**WHAT YOU ARE ASKED TO DO:** In the data below, which lines hold the word "computer"? Copy them.

Stored items
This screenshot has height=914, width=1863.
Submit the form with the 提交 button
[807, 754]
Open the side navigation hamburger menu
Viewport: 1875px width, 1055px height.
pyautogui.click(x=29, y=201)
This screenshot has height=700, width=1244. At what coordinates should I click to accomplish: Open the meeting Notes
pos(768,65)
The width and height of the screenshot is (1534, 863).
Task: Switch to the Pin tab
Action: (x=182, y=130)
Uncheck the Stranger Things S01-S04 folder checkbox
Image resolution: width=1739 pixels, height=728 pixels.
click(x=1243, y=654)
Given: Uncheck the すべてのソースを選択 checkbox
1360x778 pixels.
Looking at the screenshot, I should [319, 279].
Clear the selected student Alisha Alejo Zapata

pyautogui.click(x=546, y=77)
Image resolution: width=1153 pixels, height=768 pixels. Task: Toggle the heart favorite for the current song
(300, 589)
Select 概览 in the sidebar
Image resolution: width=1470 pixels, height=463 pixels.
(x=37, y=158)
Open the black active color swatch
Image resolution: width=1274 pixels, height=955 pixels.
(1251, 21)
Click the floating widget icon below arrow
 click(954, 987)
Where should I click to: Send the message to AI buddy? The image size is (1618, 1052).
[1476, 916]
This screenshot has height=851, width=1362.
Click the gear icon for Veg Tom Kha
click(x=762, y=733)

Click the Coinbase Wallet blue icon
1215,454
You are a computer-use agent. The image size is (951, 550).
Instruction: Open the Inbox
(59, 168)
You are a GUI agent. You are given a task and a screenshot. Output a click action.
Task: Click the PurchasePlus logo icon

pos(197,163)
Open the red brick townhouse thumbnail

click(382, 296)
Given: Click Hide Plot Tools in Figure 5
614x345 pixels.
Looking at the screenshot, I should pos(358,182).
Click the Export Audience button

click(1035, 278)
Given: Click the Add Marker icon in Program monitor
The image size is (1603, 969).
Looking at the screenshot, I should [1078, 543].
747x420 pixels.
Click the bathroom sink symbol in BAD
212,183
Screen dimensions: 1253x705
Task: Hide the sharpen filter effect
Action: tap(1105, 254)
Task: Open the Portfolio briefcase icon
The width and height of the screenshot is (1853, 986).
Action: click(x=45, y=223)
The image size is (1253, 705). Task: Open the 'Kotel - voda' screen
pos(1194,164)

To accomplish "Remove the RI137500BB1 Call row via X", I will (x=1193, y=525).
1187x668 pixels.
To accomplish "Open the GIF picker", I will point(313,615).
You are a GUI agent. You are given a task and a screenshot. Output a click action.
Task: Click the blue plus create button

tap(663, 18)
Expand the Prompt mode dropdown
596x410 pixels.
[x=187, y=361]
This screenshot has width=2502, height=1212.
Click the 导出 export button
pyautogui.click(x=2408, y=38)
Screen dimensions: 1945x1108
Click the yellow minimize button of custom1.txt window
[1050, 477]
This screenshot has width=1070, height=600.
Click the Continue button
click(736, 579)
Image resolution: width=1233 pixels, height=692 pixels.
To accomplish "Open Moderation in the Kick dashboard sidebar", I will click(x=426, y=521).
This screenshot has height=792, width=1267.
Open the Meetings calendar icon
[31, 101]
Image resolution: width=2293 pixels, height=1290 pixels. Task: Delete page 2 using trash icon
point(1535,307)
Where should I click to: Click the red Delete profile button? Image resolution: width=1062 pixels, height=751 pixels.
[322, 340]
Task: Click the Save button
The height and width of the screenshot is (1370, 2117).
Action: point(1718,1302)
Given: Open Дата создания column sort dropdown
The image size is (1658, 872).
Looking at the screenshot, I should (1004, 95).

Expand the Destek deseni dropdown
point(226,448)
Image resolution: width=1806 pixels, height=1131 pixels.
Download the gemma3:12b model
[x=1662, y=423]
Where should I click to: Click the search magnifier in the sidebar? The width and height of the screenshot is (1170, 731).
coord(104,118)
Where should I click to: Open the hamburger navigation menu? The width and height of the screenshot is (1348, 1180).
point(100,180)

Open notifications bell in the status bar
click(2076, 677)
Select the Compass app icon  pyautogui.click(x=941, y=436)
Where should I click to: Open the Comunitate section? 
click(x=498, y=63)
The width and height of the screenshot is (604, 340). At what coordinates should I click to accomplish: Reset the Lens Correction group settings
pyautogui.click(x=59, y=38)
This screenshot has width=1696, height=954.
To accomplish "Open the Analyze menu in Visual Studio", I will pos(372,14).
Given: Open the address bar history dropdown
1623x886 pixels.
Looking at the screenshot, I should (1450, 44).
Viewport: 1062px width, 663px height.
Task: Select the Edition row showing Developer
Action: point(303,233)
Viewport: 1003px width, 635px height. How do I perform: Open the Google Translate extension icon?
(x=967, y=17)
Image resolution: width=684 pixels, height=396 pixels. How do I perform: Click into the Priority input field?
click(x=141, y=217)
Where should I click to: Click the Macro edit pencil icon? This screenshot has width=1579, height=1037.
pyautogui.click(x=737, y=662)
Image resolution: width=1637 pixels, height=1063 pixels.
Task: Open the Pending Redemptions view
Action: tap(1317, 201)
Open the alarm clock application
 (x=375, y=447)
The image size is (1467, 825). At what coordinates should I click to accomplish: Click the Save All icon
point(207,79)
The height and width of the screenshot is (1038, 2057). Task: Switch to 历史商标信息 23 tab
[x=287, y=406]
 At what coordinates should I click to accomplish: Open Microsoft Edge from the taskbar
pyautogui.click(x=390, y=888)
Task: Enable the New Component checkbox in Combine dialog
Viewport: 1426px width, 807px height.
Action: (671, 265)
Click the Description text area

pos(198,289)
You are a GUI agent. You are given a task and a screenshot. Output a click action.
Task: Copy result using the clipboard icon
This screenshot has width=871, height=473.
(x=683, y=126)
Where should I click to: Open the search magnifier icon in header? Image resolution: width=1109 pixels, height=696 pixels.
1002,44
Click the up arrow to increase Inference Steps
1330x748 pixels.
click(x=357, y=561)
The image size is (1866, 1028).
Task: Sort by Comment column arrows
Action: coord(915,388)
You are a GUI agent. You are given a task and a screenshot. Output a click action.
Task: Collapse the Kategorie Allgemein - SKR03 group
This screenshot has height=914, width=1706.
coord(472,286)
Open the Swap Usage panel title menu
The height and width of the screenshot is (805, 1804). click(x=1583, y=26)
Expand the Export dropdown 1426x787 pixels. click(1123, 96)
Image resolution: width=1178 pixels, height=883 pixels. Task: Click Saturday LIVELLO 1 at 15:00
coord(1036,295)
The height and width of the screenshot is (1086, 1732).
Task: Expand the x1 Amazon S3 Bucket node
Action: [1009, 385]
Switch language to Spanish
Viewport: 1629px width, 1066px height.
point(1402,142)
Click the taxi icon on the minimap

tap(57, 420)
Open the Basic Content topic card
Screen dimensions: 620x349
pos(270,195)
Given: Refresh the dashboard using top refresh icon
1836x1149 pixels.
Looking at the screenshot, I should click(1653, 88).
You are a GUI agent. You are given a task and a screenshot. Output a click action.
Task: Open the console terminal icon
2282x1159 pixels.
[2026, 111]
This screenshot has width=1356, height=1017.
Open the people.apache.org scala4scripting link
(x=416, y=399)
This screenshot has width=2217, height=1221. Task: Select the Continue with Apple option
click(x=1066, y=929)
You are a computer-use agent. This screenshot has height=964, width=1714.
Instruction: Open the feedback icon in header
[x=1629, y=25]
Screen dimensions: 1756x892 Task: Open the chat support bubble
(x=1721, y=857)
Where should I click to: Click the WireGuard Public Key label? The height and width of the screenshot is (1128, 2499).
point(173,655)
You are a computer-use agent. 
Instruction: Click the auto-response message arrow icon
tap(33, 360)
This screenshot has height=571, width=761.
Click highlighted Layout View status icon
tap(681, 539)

**TASK OUTPUT:**
You are a computer-use agent. The image size is (951, 550).
You are a computer-use agent. This screenshot has height=964, width=1714.
You are a computer-use agent. 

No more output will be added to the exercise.